**Available data**
= = = =

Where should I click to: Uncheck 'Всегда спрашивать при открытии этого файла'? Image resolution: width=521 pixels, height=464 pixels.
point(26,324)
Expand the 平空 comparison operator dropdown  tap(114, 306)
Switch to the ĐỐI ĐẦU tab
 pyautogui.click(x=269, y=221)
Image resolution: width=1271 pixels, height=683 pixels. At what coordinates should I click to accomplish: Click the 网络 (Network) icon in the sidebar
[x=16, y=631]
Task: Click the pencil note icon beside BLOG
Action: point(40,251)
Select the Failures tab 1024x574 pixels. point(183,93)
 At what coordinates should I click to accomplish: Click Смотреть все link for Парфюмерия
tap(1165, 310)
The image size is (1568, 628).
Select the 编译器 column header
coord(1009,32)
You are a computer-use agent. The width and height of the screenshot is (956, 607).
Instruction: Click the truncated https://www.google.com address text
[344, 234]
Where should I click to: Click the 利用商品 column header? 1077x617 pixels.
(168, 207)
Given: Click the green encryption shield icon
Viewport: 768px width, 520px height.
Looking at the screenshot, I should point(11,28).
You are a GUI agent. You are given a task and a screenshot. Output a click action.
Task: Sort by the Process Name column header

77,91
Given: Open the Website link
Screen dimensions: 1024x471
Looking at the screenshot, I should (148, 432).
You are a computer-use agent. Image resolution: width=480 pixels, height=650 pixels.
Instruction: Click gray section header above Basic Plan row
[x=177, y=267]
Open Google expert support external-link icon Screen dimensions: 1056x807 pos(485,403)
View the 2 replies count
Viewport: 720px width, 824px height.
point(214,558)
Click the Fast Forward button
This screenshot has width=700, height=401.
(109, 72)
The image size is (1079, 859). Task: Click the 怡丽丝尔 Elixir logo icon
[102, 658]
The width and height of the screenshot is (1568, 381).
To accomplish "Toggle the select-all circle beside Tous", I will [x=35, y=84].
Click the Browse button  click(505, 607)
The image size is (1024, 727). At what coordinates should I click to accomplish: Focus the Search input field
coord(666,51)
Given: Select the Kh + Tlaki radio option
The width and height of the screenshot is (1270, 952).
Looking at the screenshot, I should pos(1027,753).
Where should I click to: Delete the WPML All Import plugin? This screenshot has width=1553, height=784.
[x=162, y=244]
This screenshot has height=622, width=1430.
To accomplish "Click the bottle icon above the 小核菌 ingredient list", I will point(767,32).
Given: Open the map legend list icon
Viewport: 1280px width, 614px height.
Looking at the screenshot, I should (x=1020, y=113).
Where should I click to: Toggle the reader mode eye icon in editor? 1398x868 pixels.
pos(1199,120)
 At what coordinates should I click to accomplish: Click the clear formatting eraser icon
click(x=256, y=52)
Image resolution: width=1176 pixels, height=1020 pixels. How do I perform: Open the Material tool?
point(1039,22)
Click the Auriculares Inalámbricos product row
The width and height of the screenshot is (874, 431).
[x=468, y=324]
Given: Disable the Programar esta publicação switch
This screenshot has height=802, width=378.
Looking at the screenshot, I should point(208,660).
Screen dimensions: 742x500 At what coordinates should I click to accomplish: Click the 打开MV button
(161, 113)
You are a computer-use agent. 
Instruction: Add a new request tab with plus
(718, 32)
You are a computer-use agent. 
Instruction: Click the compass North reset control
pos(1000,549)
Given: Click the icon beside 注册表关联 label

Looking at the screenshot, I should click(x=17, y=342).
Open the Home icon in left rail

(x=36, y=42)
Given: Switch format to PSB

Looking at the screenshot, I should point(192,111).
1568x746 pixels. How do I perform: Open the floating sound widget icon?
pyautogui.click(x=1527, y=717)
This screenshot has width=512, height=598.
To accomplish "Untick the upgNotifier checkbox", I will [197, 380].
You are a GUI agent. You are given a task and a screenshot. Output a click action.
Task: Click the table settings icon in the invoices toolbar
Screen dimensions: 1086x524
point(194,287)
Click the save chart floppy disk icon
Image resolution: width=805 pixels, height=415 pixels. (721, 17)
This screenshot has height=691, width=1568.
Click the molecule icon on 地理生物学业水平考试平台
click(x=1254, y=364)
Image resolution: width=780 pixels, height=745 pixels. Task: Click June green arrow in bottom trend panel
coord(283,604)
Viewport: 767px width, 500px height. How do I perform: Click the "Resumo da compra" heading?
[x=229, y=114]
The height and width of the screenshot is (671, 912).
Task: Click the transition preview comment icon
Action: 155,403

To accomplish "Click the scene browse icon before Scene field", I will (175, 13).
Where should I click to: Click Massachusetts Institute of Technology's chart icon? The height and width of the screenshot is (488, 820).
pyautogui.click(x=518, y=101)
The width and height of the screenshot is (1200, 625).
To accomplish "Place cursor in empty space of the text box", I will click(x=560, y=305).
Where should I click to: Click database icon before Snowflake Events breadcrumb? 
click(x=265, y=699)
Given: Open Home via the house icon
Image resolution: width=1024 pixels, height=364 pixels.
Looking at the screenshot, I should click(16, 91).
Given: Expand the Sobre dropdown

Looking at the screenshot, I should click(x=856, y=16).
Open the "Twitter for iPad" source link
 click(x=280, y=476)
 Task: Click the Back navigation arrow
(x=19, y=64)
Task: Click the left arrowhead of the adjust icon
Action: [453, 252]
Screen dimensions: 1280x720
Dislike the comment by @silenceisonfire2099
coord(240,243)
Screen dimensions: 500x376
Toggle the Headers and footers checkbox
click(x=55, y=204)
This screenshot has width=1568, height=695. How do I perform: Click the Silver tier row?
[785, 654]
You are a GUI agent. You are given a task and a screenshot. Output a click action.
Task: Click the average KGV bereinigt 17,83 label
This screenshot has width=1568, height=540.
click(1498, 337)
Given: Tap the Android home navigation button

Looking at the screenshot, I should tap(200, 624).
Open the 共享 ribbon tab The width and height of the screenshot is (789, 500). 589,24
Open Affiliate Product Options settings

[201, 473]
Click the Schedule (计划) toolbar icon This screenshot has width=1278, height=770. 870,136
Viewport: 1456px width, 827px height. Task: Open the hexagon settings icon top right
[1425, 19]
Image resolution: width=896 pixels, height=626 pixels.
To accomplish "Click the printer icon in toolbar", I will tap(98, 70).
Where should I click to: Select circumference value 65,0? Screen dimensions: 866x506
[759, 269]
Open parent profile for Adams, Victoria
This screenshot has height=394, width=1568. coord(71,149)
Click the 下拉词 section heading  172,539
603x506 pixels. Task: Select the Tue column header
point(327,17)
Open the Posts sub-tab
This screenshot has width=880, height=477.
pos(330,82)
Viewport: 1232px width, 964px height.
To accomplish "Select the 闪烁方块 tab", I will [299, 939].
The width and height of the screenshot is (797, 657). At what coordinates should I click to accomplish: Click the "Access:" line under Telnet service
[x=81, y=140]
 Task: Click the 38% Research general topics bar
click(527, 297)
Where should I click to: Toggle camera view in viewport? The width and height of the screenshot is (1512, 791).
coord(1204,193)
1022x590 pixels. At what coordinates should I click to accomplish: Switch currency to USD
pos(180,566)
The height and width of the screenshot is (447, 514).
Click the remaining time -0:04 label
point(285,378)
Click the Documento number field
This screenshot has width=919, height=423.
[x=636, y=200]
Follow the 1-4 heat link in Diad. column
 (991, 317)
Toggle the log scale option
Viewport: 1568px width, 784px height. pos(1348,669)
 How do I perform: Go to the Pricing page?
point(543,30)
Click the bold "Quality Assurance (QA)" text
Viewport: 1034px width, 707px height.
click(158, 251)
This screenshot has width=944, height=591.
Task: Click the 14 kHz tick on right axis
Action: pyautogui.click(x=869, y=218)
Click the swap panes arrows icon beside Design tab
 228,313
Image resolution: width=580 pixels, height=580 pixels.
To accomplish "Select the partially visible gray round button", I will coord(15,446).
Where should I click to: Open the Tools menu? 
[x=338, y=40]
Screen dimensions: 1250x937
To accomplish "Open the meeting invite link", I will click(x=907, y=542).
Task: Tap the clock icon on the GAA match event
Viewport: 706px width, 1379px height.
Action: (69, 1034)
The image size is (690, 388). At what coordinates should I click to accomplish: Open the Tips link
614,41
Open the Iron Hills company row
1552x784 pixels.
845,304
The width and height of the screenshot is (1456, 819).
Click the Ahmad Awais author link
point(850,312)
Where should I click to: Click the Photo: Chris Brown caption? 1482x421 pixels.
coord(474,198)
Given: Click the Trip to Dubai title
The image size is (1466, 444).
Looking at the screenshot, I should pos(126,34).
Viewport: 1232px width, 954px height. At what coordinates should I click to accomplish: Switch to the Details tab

= = = =

**Exercise instructions**
Starting with the first line of the listing, output each line exactly until you have included the one containing "Select the Failures".

**Task answer**
Where should I click to: Uncheck 'Всегда спрашивать при открытии этого файла'? Image resolution: width=521 pixels, height=464 pixels.
point(26,324)
Expand the 平空 comparison operator dropdown  tap(114, 306)
Switch to the ĐỐI ĐẦU tab
 pyautogui.click(x=269, y=221)
Image resolution: width=1271 pixels, height=683 pixels. At what coordinates should I click to accomplish: Click the 网络 (Network) icon in the sidebar
[x=16, y=631]
Task: Click the pencil note icon beside BLOG
Action: point(40,251)
Select the Failures tab 1024x574 pixels. point(183,93)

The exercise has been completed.